The announcement came just before three Tesla executives were killed when a private plane they were traveling in crashed at the Palo Alto Airport, near Tesla headquarters. Musk was not on board, Tesla officials said.

“Elon Musk is a man who came from humble beginnings to accomplish the extraordinary,” says Robert Djurovic, executive director of the Automotive Executive of the Year Award program, and director of automotive services North America, DNV Business Assurance. The award, he added, will recognize Musk for his “enlightened vision for the automotive industry’s future.”

Indeed, not only the auto industry. A founder of PayPal, the online financial service, Musk has used the incredible wealth that venture generated to explore his passions and visions. He is, among other things, actively pursuing the goal of commercializing space flight with his SpaceX venture, as well as alternative energy, with SolarCity. But, in an interview with TheDetroitBureau.com, last year, the 38-year-old entrepreneur made it clear that electric propulsion is something that he has wanted to pursue since his childhood.

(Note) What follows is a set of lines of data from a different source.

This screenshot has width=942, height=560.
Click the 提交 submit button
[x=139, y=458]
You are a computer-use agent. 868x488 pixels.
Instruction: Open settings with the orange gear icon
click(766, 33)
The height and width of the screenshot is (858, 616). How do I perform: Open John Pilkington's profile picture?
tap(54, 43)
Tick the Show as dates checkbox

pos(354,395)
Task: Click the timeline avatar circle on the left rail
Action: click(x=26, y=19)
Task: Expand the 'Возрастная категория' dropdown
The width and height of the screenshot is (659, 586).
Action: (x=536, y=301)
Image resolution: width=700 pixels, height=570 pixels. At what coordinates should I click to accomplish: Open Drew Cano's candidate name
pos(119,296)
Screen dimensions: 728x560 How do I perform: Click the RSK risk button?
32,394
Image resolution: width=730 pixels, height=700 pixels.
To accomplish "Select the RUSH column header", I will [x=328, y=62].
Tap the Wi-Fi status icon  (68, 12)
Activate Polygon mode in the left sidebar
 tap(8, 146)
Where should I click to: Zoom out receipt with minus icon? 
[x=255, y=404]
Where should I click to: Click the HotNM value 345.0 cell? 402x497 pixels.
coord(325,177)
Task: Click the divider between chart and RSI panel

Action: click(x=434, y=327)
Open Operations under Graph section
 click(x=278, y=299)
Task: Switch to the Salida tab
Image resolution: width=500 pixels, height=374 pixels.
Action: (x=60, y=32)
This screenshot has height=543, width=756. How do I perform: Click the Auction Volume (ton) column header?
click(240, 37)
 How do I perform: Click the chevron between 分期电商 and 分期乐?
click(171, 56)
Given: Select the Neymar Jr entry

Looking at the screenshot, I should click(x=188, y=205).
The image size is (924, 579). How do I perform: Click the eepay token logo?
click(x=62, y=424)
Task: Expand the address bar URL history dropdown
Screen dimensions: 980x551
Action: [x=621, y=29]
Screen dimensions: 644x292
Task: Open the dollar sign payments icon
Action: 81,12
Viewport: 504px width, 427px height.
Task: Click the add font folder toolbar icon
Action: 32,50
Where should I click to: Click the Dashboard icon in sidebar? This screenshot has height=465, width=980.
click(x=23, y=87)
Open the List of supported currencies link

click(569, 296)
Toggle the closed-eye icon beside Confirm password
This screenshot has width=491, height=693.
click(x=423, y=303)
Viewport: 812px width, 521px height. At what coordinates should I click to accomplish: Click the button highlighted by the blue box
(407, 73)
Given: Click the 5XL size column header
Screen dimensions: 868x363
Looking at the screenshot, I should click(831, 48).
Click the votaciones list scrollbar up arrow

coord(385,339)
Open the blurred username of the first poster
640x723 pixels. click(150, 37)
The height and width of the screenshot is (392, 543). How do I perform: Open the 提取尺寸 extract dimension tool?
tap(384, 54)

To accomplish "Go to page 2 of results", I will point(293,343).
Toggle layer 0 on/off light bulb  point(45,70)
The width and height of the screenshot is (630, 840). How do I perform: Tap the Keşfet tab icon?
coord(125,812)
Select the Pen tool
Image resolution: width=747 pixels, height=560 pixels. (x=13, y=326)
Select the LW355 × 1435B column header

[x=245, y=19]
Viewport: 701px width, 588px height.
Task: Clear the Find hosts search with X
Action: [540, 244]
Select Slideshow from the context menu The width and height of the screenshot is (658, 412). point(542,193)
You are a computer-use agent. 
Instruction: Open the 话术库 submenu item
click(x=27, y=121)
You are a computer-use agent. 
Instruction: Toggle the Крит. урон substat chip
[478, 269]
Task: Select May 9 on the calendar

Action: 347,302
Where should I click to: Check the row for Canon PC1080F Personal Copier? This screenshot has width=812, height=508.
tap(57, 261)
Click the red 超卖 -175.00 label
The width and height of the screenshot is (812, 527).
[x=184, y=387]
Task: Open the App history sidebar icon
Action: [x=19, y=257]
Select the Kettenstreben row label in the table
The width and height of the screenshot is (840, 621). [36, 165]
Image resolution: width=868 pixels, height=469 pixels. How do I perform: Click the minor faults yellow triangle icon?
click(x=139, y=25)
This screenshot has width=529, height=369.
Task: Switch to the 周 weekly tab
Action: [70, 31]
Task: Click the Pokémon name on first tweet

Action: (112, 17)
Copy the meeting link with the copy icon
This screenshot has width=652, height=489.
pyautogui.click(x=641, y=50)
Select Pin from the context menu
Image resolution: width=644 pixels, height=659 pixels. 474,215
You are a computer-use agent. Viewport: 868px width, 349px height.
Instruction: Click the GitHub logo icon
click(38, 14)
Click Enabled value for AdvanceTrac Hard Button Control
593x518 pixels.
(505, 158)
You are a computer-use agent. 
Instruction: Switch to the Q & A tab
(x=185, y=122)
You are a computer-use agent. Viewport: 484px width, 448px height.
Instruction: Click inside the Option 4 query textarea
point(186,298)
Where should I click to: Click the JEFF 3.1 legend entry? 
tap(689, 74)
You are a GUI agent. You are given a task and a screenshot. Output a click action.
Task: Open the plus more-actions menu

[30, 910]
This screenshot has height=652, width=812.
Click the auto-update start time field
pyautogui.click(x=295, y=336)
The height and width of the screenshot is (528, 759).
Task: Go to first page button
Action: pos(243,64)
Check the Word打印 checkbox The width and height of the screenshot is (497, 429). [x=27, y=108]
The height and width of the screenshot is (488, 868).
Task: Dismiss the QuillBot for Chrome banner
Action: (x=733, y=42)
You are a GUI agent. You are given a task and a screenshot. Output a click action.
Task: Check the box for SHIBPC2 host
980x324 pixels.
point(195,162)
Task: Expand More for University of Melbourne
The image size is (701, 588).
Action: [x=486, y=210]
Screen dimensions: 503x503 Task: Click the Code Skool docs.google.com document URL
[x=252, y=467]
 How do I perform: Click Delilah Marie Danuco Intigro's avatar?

For his part, the South African-born Musk said, “This award is a tremendous honor, in particular because the nomination comes from my respected peers and colleagues. It demonstrates not only the influence that a relatively small startup can have on the global auto industry, but also the speed with which other car companies and suppliers are joining Tesla in the electric vehicle revolution.”

After initially dismissing battery power, General Motors Vice Chairman Bob Lutz recently credited the Tesla CEO with turning him into a proponent. That change in mindset led Lutz to push for the Chevrolet Volt, the well-publicized extended-range electric vehicle GM will launch late this year.